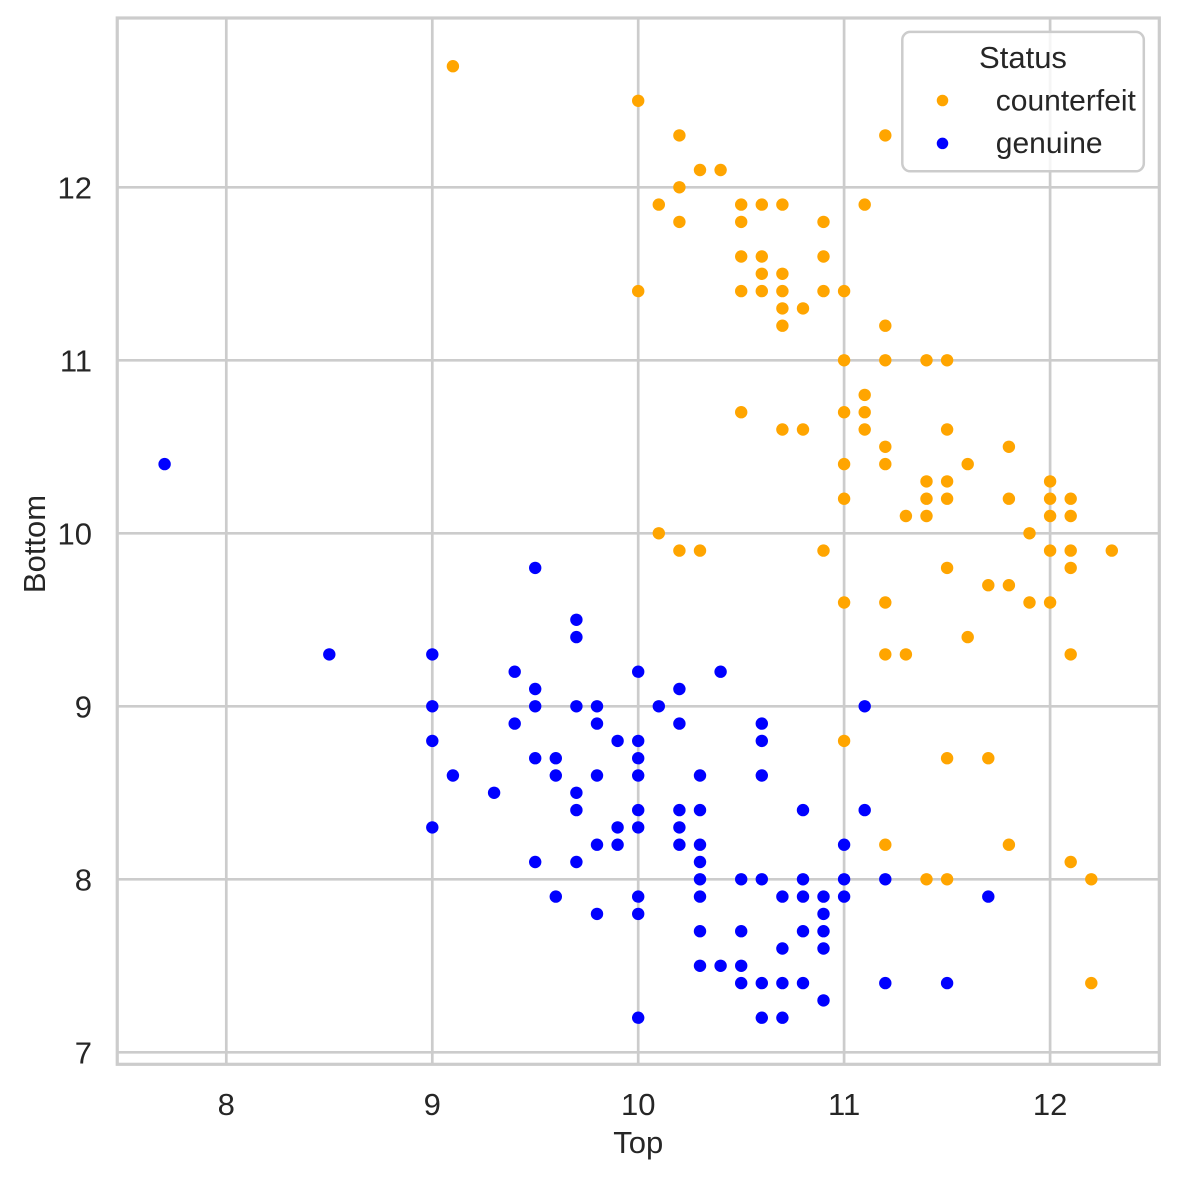 Image resolution: width=1178 pixels, height=1182 pixels. What do you see at coordinates (1050, 144) in the screenshot?
I see `svg-text: genuine` at bounding box center [1050, 144].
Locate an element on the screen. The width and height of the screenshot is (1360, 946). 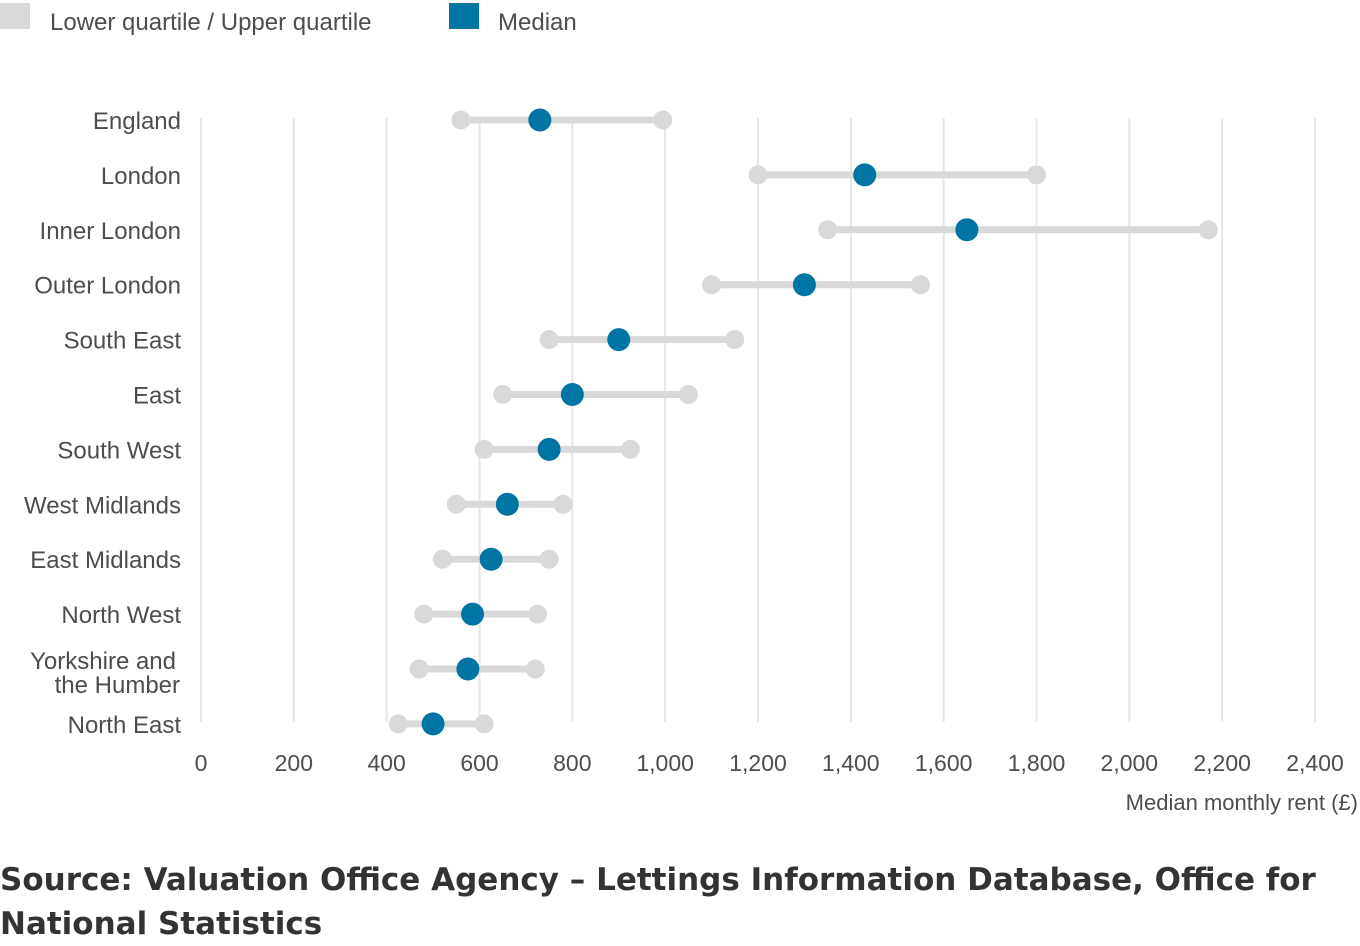
category-label: East Midlands is located at coordinates (106, 560).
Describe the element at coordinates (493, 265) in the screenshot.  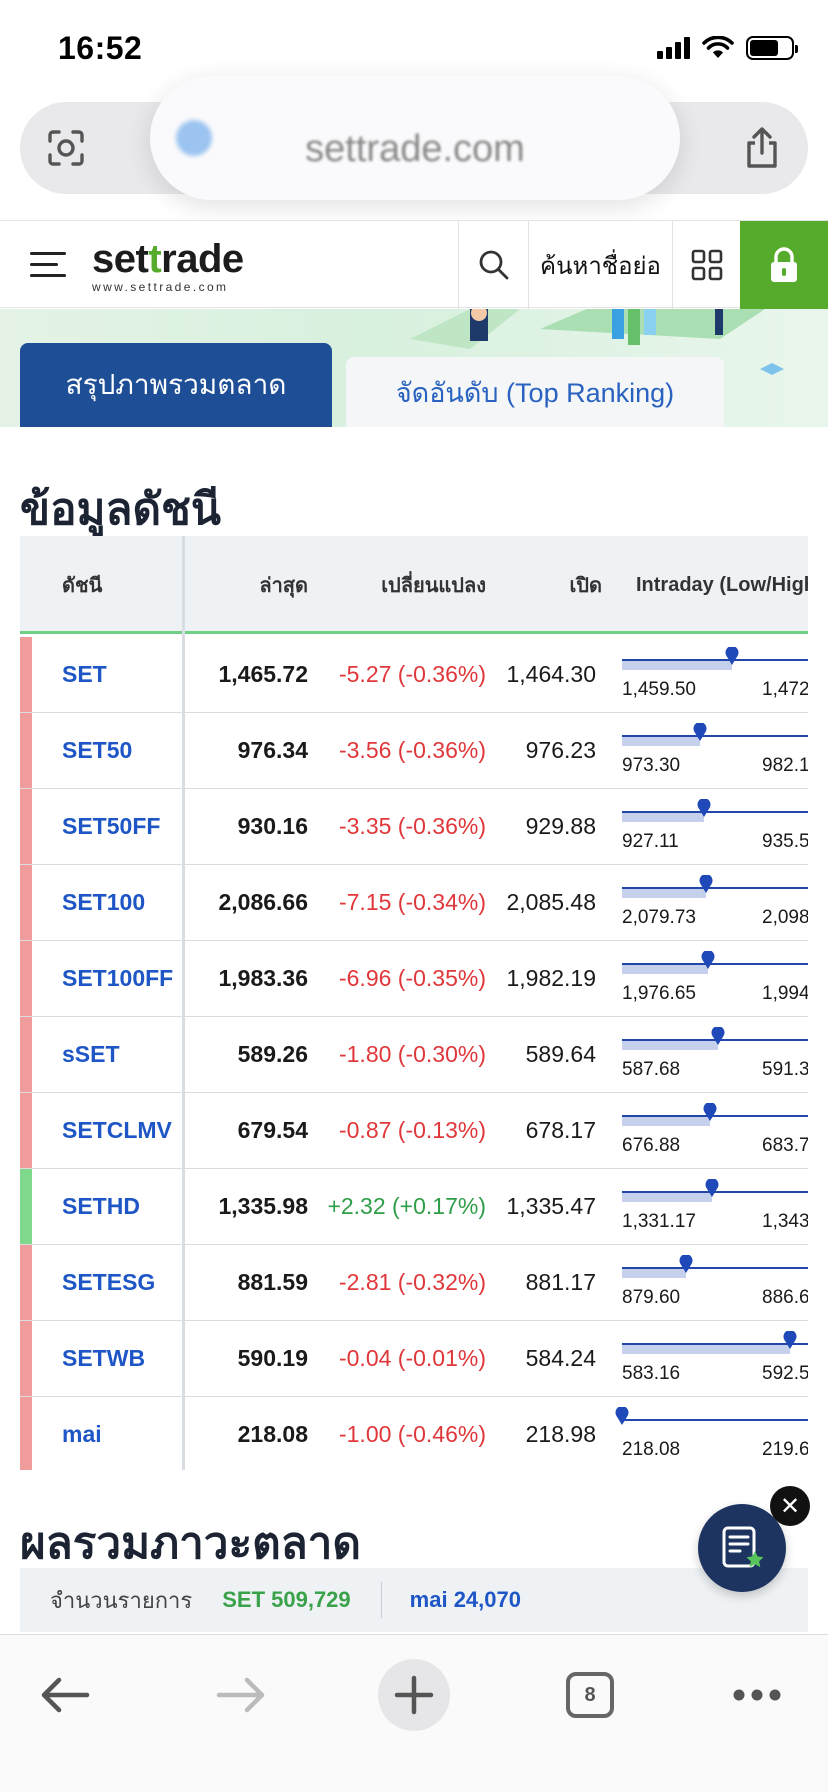
I see `search-button` at that location.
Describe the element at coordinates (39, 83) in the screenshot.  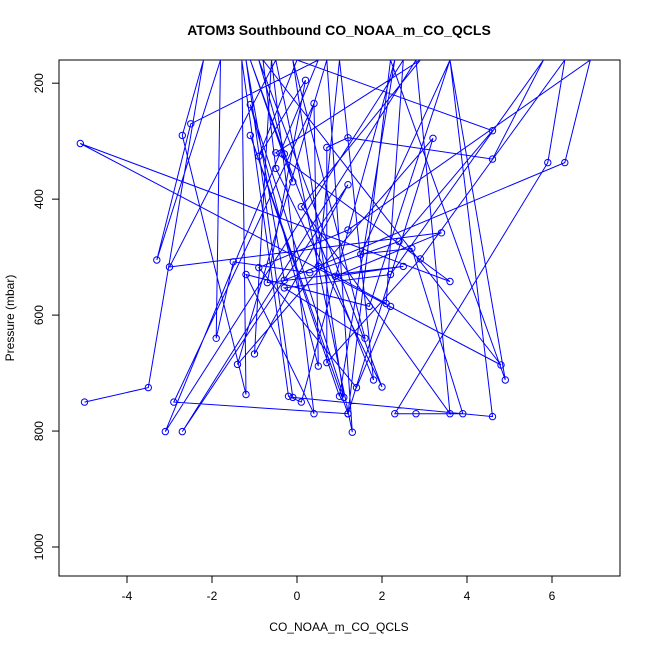
I see `y-tick-label: 200` at that location.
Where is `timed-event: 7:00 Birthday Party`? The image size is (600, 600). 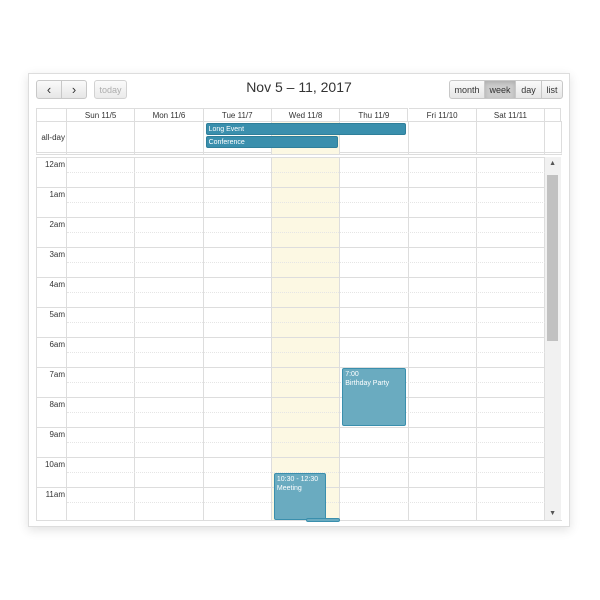 timed-event: 7:00 Birthday Party is located at coordinates (374, 397).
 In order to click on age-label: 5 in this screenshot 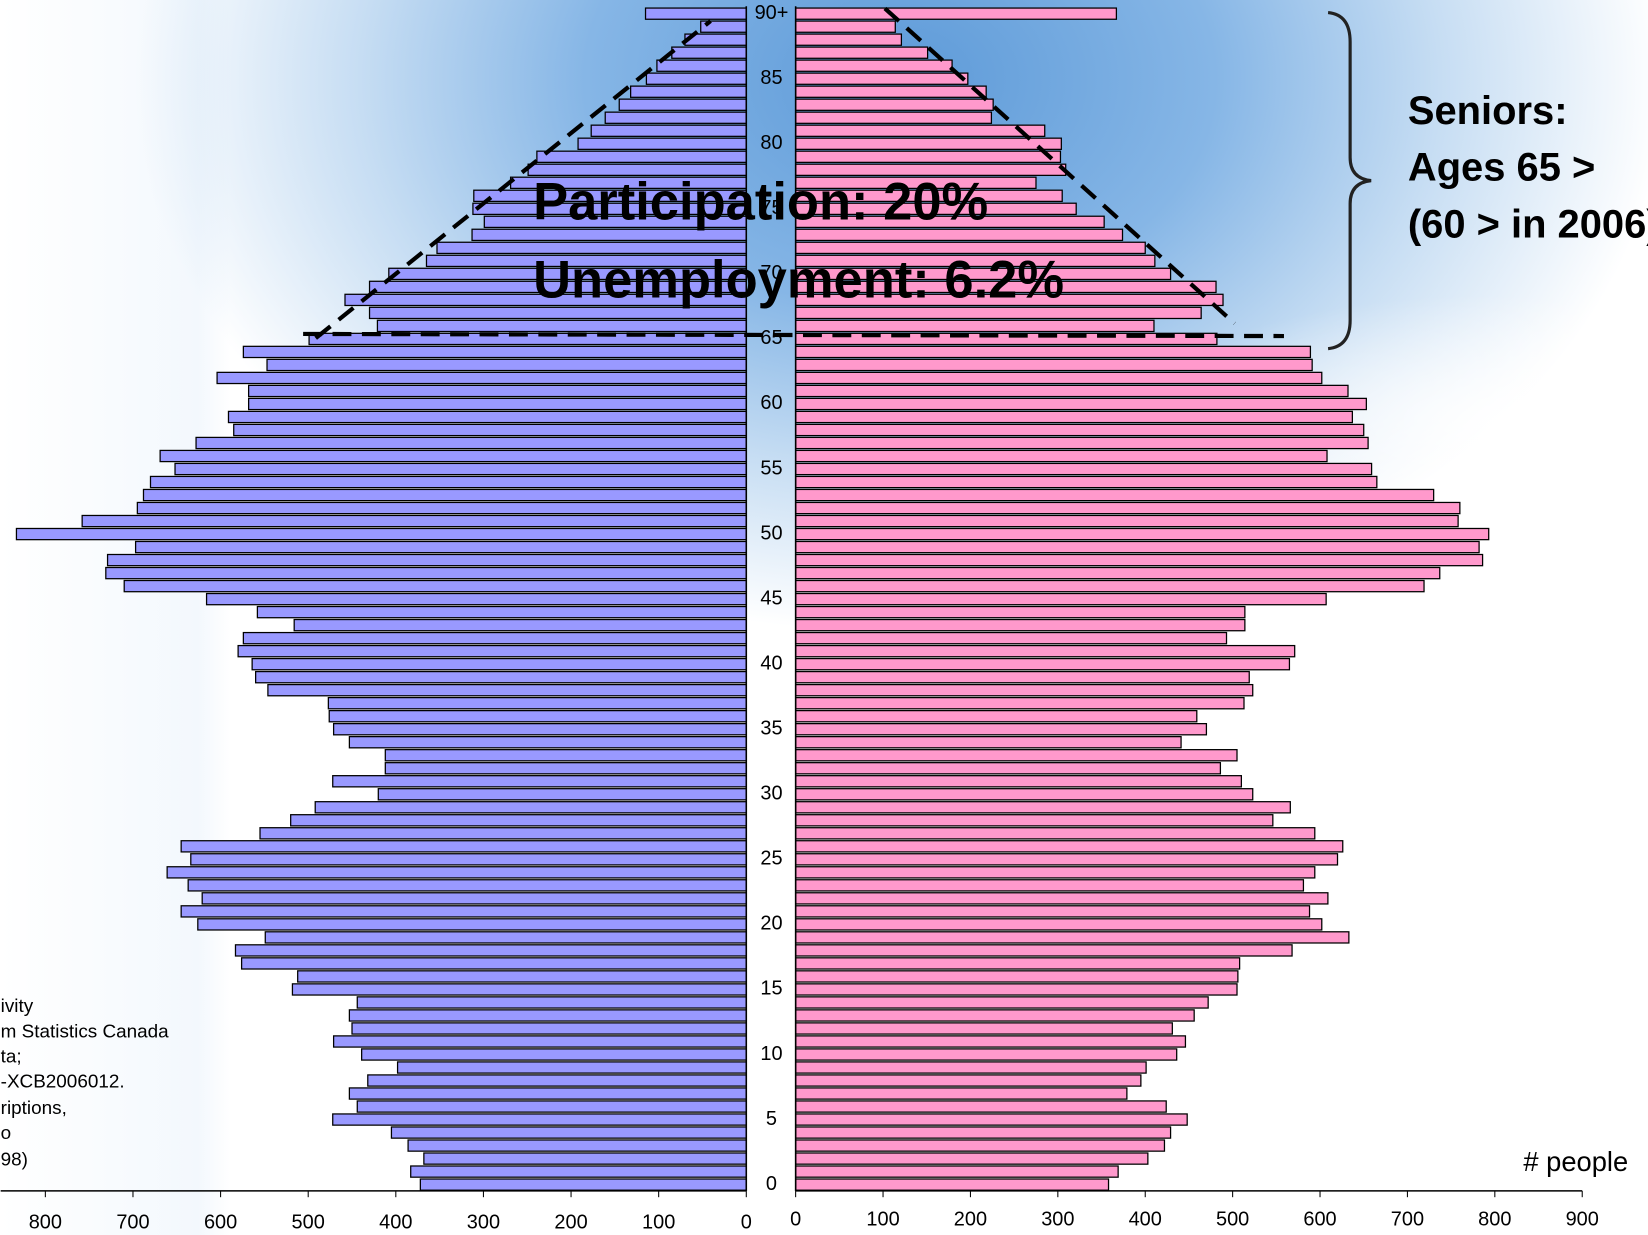, I will do `click(772, 1119)`.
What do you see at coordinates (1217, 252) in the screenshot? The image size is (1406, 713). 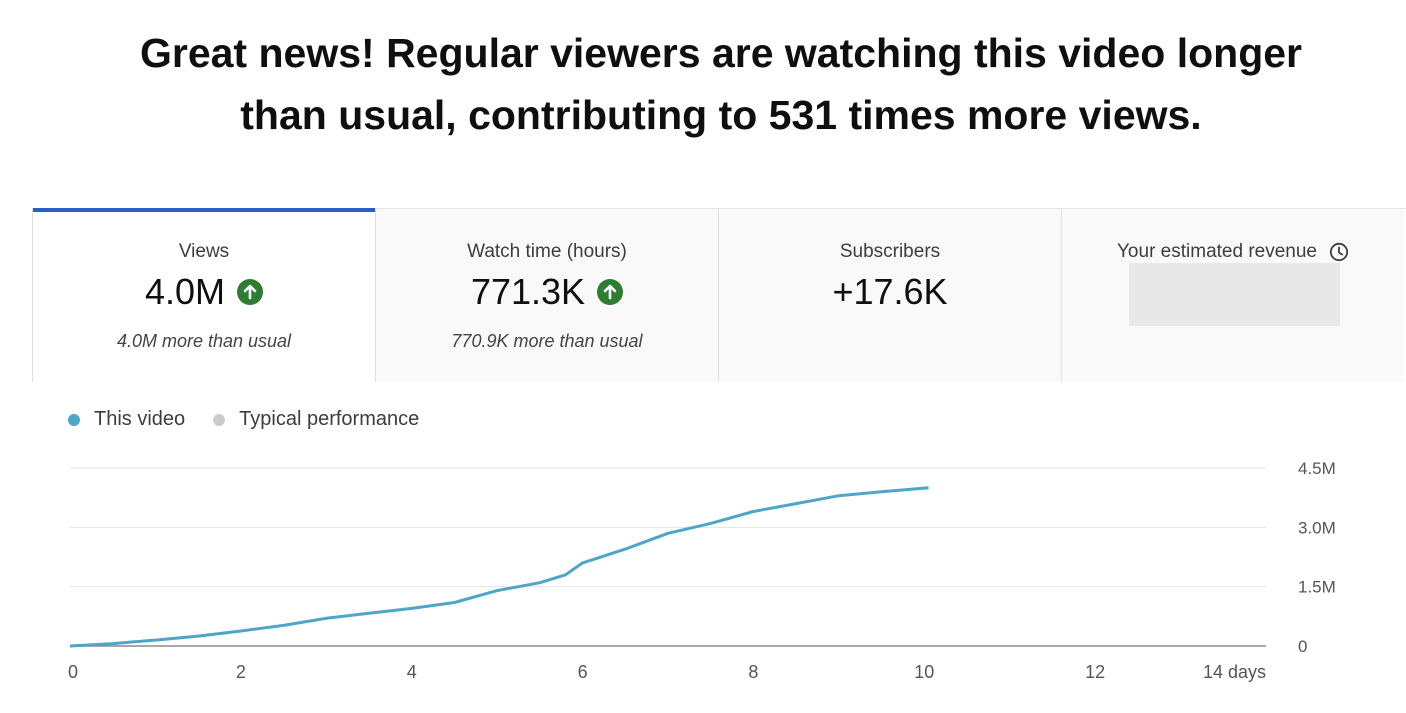 I see `revenue-label: Your estimated revenue` at bounding box center [1217, 252].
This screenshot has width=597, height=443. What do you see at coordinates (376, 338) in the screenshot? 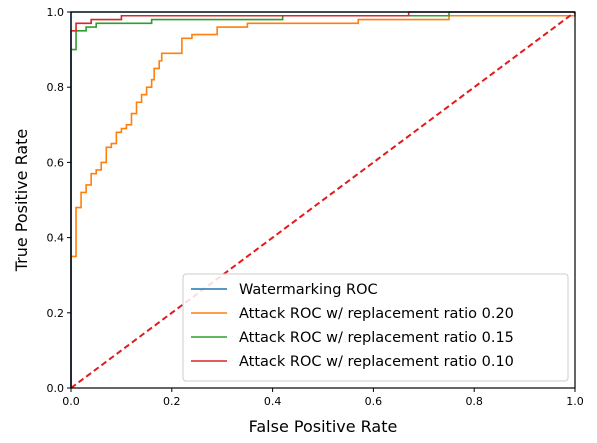
I see `legend-label: Attack ROC w/ replacement ratio 0.15` at bounding box center [376, 338].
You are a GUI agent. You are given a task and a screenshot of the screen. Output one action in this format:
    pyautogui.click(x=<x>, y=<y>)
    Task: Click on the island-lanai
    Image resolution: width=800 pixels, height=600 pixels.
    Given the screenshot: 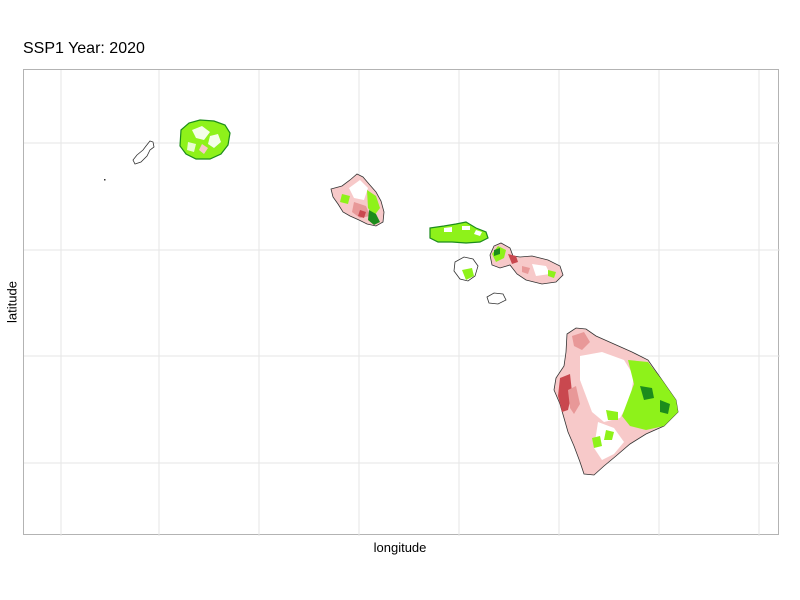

■ ■ ■

**Exercise brief**
Retype the records word for word, beginning at the line that contains "This screenshot has" and continuing through the end of the records. Leave the pictures out of your copy.

**Solution to this exercise**
This screenshot has width=597, height=443. What do you see at coordinates (376, 338) in the screenshot? 
I see `legend-label: Attack ROC w/ replacement ratio 0.15` at bounding box center [376, 338].
You are a GUI agent. You are given a task and a screenshot of the screen. Output one action in this format:
    pyautogui.click(x=<x>, y=<y>)
    Task: Click on the island-lanai
    Image resolution: width=800 pixels, height=600 pixels.
    Given the screenshot: 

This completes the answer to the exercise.